ASSIGNED TASK - Transcribe the entries below without alteration.

MATERIALS PROVIDED section start

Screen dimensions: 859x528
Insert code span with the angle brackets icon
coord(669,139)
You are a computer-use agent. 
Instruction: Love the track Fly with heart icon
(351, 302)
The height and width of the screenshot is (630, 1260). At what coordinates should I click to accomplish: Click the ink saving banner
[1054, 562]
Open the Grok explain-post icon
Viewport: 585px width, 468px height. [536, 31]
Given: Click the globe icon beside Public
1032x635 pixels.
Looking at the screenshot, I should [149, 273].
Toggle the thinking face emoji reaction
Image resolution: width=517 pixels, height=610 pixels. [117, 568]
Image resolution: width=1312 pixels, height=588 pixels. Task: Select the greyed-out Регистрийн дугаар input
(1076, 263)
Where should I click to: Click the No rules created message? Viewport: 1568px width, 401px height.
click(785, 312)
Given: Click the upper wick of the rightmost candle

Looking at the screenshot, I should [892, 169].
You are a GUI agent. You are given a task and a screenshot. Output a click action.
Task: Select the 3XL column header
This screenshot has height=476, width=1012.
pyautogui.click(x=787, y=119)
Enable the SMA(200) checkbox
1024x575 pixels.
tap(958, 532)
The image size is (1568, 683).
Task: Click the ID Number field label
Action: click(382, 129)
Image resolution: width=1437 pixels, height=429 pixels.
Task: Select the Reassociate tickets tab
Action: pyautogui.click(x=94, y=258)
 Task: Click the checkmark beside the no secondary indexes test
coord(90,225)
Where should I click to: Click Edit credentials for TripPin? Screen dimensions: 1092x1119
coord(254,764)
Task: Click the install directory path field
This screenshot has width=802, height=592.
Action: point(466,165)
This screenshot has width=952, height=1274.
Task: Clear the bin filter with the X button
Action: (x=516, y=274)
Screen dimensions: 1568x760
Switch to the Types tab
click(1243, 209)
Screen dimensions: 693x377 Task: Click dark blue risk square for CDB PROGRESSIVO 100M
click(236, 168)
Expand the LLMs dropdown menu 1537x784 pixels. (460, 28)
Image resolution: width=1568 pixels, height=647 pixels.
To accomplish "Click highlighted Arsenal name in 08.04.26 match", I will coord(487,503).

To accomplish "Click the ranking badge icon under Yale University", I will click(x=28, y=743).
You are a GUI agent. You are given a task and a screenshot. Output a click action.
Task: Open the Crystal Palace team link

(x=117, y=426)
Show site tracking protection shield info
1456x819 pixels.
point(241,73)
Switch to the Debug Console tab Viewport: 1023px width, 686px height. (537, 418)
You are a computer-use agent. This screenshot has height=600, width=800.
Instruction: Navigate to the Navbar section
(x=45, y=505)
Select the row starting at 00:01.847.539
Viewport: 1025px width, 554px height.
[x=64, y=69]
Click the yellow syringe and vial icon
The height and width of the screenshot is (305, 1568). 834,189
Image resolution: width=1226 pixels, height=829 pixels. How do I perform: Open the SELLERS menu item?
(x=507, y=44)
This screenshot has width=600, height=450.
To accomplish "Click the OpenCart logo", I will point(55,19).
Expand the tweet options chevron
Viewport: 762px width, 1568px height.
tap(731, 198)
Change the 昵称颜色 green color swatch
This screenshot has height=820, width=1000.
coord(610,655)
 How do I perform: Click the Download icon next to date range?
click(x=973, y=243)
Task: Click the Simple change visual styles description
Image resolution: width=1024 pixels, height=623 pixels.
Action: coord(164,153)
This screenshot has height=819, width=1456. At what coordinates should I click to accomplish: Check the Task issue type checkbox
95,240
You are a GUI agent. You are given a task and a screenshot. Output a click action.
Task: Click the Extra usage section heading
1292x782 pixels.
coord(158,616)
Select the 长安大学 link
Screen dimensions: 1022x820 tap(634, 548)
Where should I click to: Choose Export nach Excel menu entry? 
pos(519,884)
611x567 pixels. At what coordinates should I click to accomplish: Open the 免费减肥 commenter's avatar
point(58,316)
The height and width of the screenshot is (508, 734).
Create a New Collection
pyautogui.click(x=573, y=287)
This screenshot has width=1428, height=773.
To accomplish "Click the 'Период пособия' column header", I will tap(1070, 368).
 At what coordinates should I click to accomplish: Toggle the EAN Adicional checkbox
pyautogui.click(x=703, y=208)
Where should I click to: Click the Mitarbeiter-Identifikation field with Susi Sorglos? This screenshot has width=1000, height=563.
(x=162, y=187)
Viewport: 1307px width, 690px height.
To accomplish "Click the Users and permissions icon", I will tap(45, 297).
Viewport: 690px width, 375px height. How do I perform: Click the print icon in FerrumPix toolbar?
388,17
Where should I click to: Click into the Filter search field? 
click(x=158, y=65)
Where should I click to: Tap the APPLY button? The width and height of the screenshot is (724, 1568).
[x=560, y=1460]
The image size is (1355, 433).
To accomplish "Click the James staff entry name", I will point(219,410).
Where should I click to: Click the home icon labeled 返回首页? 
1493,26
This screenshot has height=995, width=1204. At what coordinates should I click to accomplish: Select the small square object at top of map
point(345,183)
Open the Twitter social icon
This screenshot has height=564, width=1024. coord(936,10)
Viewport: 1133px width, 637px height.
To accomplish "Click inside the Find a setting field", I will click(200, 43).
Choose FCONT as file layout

MATERIALS PROVIDED section end

OUTPUT FOR THIS TASK -
Screen dimensions: 859x528
Insert code span with the angle brackets icon
coord(669,139)
You are a computer-use agent. 
Instruction: Love the track Fly with heart icon
(351, 302)
The height and width of the screenshot is (630, 1260). At what coordinates should I click to accomplish: Click the ink saving banner
[1054, 562]
Open the Grok explain-post icon
Viewport: 585px width, 468px height. [536, 31]
Given: Click the globe icon beside Public
1032x635 pixels.
Looking at the screenshot, I should [149, 273].
Toggle the thinking face emoji reaction
Image resolution: width=517 pixels, height=610 pixels. [117, 568]
Image resolution: width=1312 pixels, height=588 pixels. Task: Select the greyed-out Регистрийн дугаар input
(1076, 263)
Where should I click to: Click the No rules created message? Viewport: 1568px width, 401px height.
click(785, 312)
Given: Click the upper wick of the rightmost candle

Looking at the screenshot, I should [892, 169].
You are a GUI agent. You are given a task and a screenshot. Output a click action.
Task: Select the 3XL column header
This screenshot has height=476, width=1012.
pyautogui.click(x=787, y=119)
Enable the SMA(200) checkbox
1024x575 pixels.
tap(958, 532)
The image size is (1568, 683).
Task: Click the ID Number field label
Action: click(382, 129)
Image resolution: width=1437 pixels, height=429 pixels.
Task: Select the Reassociate tickets tab
Action: pyautogui.click(x=94, y=258)
 Task: Click the checkmark beside the no secondary indexes test
coord(90,225)
Where should I click to: Click Edit credentials for TripPin? Screen dimensions: 1092x1119
coord(254,764)
Task: Click the install directory path field
This screenshot has width=802, height=592.
Action: point(466,165)
This screenshot has width=952, height=1274.
Task: Clear the bin filter with the X button
Action: (x=516, y=274)
Screen dimensions: 1568x760
Switch to the Types tab
click(1243, 209)
Screen dimensions: 693x377 Task: Click dark blue risk square for CDB PROGRESSIVO 100M
click(236, 168)
Expand the LLMs dropdown menu 1537x784 pixels. (460, 28)
Image resolution: width=1568 pixels, height=647 pixels.
To accomplish "Click highlighted Arsenal name in 08.04.26 match", I will coord(487,503).

To accomplish "Click the ranking badge icon under Yale University", I will click(x=28, y=743).
You are a GUI agent. You are given a task and a screenshot. Output a click action.
Task: Open the Crystal Palace team link

(x=117, y=426)
Show site tracking protection shield info
1456x819 pixels.
point(241,73)
Switch to the Debug Console tab Viewport: 1023px width, 686px height. (537, 418)
You are a computer-use agent. This screenshot has height=600, width=800.
Instruction: Navigate to the Navbar section
(x=45, y=505)
Select the row starting at 00:01.847.539
Viewport: 1025px width, 554px height.
[x=64, y=69]
Click the yellow syringe and vial icon
The height and width of the screenshot is (305, 1568). 834,189
Image resolution: width=1226 pixels, height=829 pixels. How do I perform: Open the SELLERS menu item?
(x=507, y=44)
This screenshot has width=600, height=450.
To accomplish "Click the OpenCart logo", I will point(55,19).
Expand the tweet options chevron
Viewport: 762px width, 1568px height.
tap(731, 198)
Change the 昵称颜色 green color swatch
This screenshot has height=820, width=1000.
coord(610,655)
 How do I perform: Click the Download icon next to date range?
click(x=973, y=243)
Task: Click the Simple change visual styles description
Image resolution: width=1024 pixels, height=623 pixels.
Action: coord(164,153)
This screenshot has height=819, width=1456. At what coordinates should I click to accomplish: Check the Task issue type checkbox
95,240
You are a GUI agent. You are given a task and a screenshot. Output a click action.
Task: Click the Extra usage section heading
1292x782 pixels.
coord(158,616)
Select the 长安大学 link
Screen dimensions: 1022x820 tap(634, 548)
Where should I click to: Choose Export nach Excel menu entry? 
pos(519,884)
611x567 pixels. At what coordinates should I click to accomplish: Open the 免费减肥 commenter's avatar
point(58,316)
The height and width of the screenshot is (508, 734).
Create a New Collection
pyautogui.click(x=573, y=287)
This screenshot has width=1428, height=773.
To accomplish "Click the 'Период пособия' column header", I will tap(1070, 368).
 At what coordinates should I click to accomplish: Toggle the EAN Adicional checkbox
pyautogui.click(x=703, y=208)
Where should I click to: Click the Mitarbeiter-Identifikation field with Susi Sorglos? This screenshot has width=1000, height=563.
(x=162, y=187)
Viewport: 1307px width, 690px height.
To accomplish "Click the Users and permissions icon", I will tap(45, 297).
Viewport: 690px width, 375px height. How do I perform: Click the print icon in FerrumPix toolbar?
388,17
Where should I click to: Click into the Filter search field? 
click(x=158, y=65)
Where should I click to: Tap the APPLY button? The width and height of the screenshot is (724, 1568).
[x=560, y=1460]
The image size is (1355, 433).
To accomplish "Click the James staff entry name", I will point(219,410).
Where should I click to: Click the home icon labeled 返回首页? 
1493,26
This screenshot has height=995, width=1204. At what coordinates should I click to accomplish: Select the small square object at top of map
point(345,183)
Open the Twitter social icon
This screenshot has height=564, width=1024. coord(936,10)
Viewport: 1133px width, 637px height.
To accomplish "Click inside the Find a setting field", I will click(200, 43).
Choose FCONT as file layout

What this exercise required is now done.